EXERCISE OBJECTIVE: Your task is to find every line of the data that holds the string "agent" and copy it.

Stored entries:
%%

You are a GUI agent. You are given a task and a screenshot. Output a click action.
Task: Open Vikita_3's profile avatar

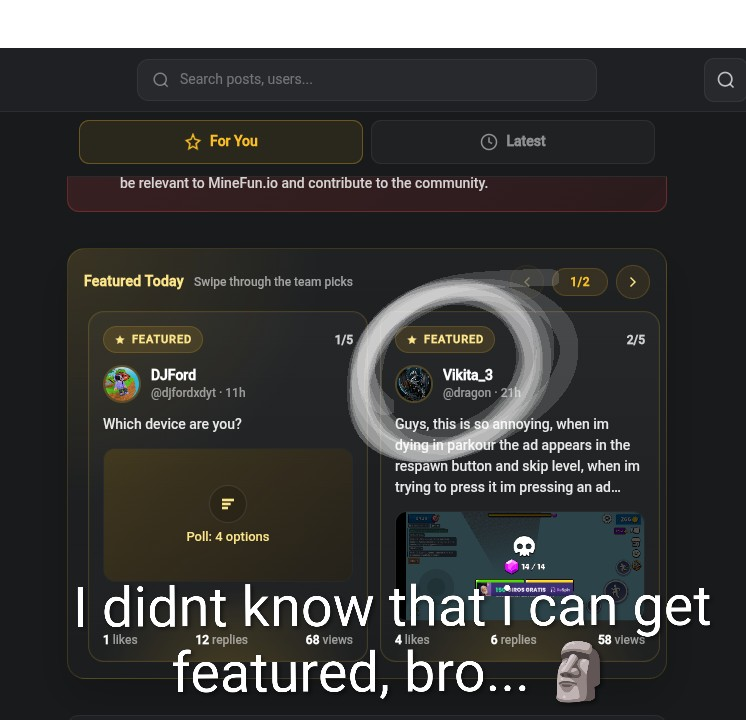pyautogui.click(x=414, y=384)
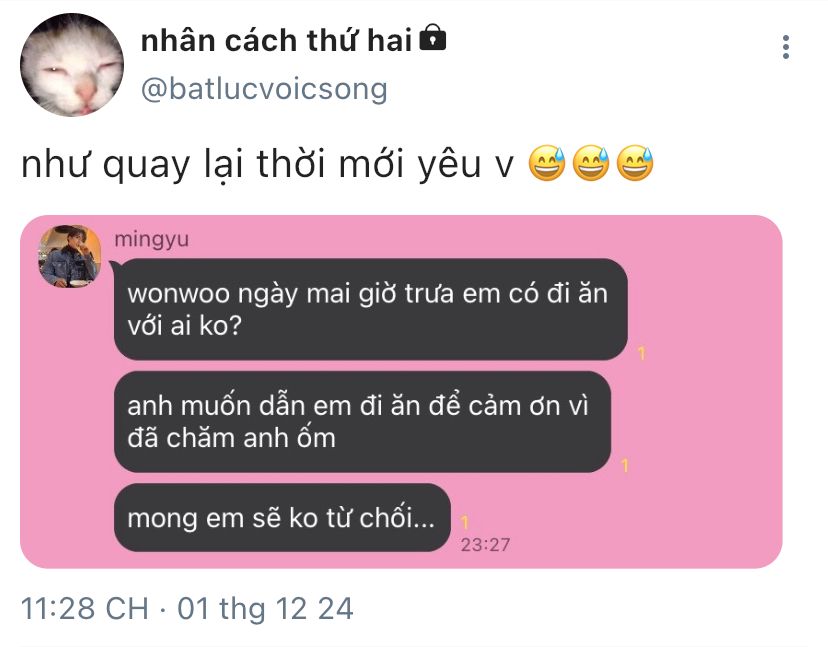Click the mong em sẽ ko từ chối bubble
The image size is (828, 647).
coord(282,518)
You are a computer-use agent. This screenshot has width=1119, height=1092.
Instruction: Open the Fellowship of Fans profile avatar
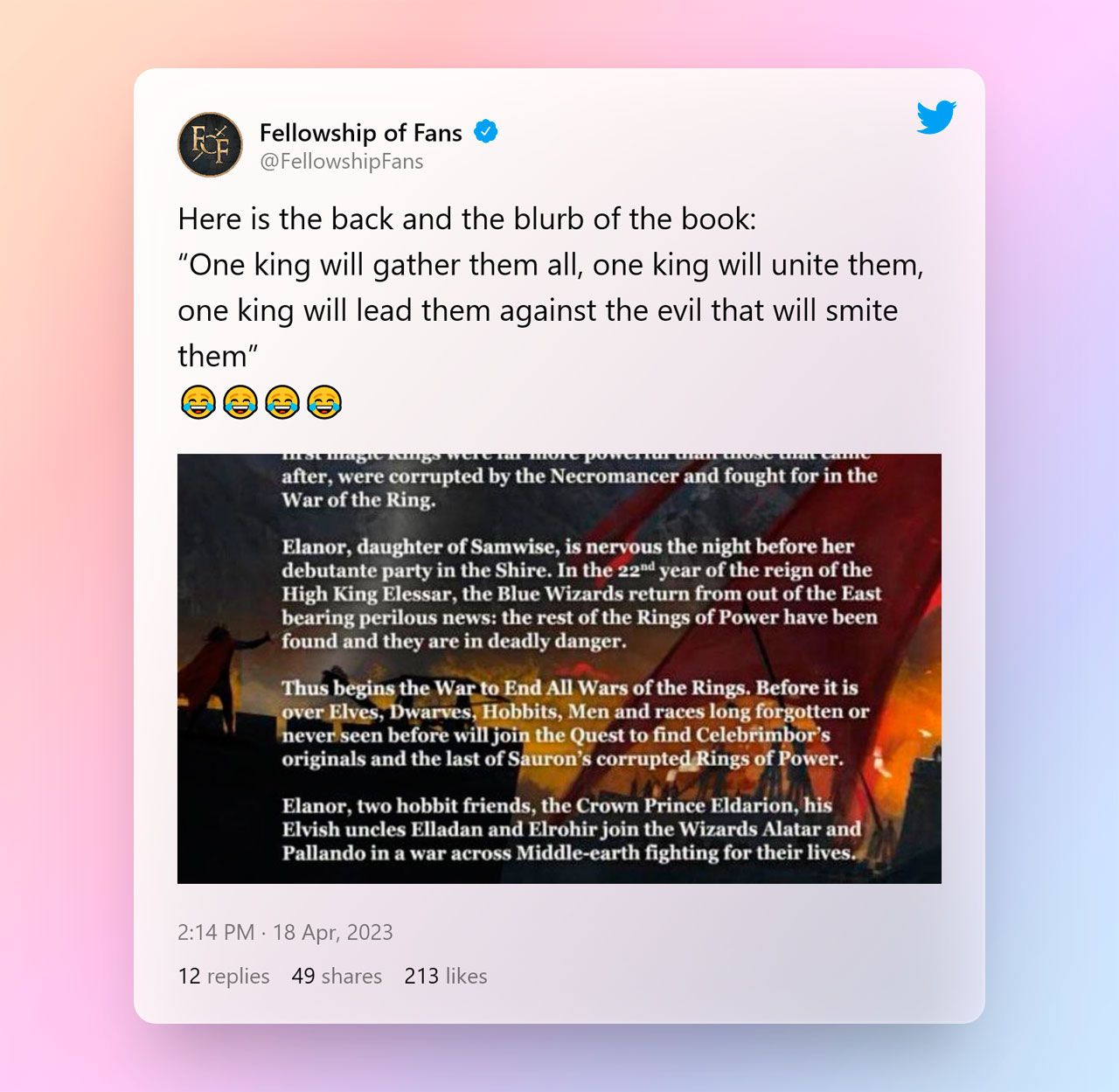210,144
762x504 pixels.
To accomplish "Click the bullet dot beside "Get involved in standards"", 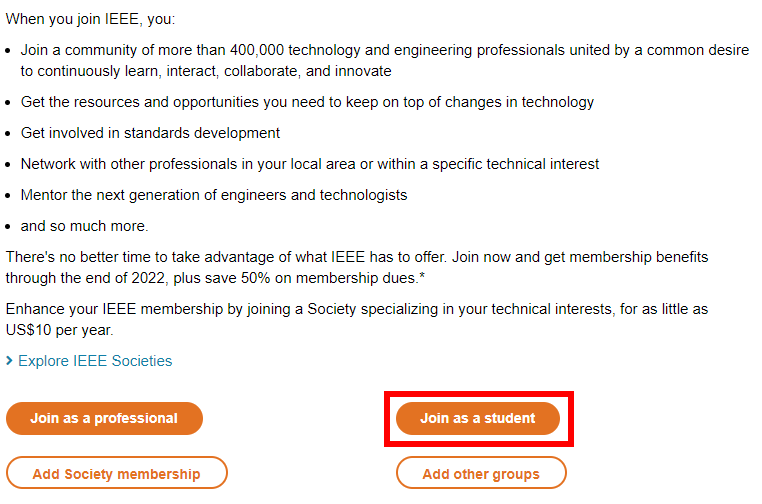I will pos(8,134).
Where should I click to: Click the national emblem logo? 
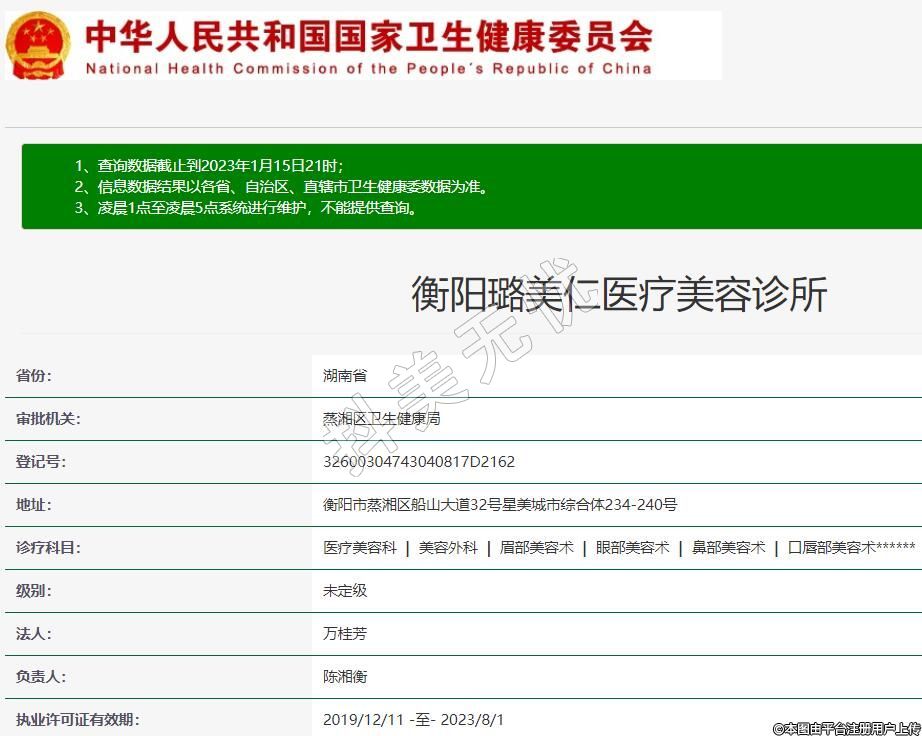tap(38, 46)
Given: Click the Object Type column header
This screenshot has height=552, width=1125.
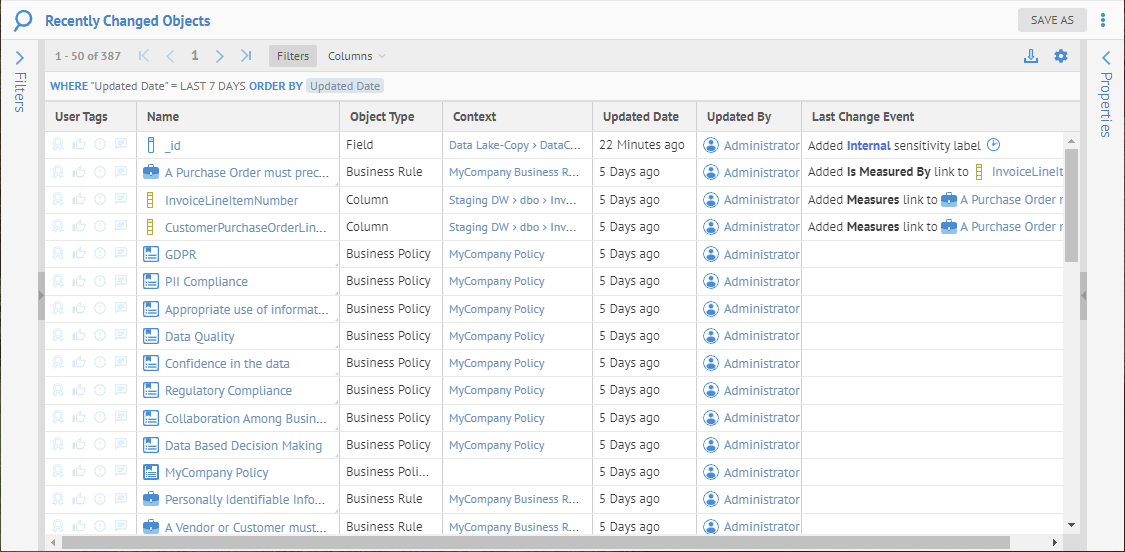Looking at the screenshot, I should [382, 117].
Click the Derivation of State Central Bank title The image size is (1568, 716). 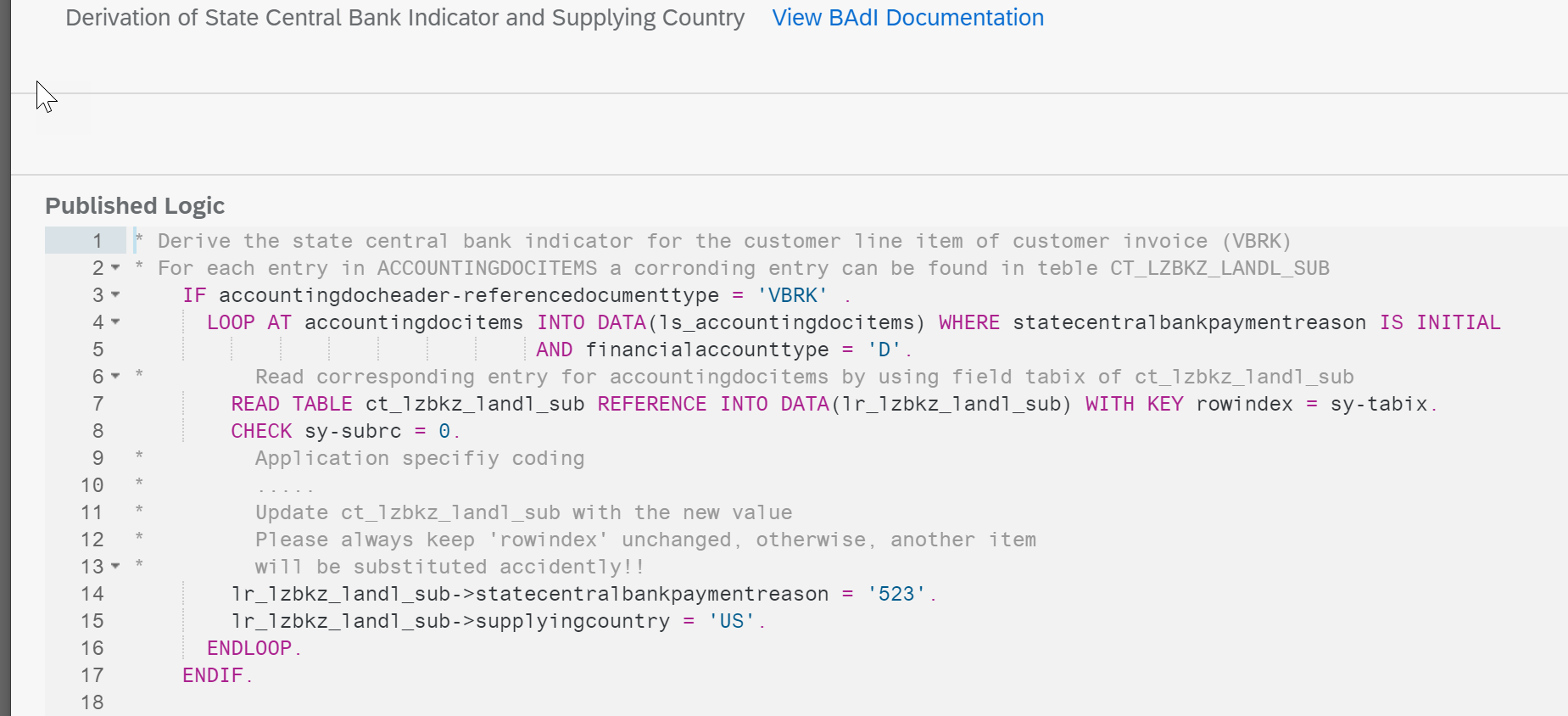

%%

TASK OUTPUT:
You are a GUI agent. You are given a task and a screenshot. Output a click action.
You are a computer-use agent. This screenshot has width=1119, height=1092.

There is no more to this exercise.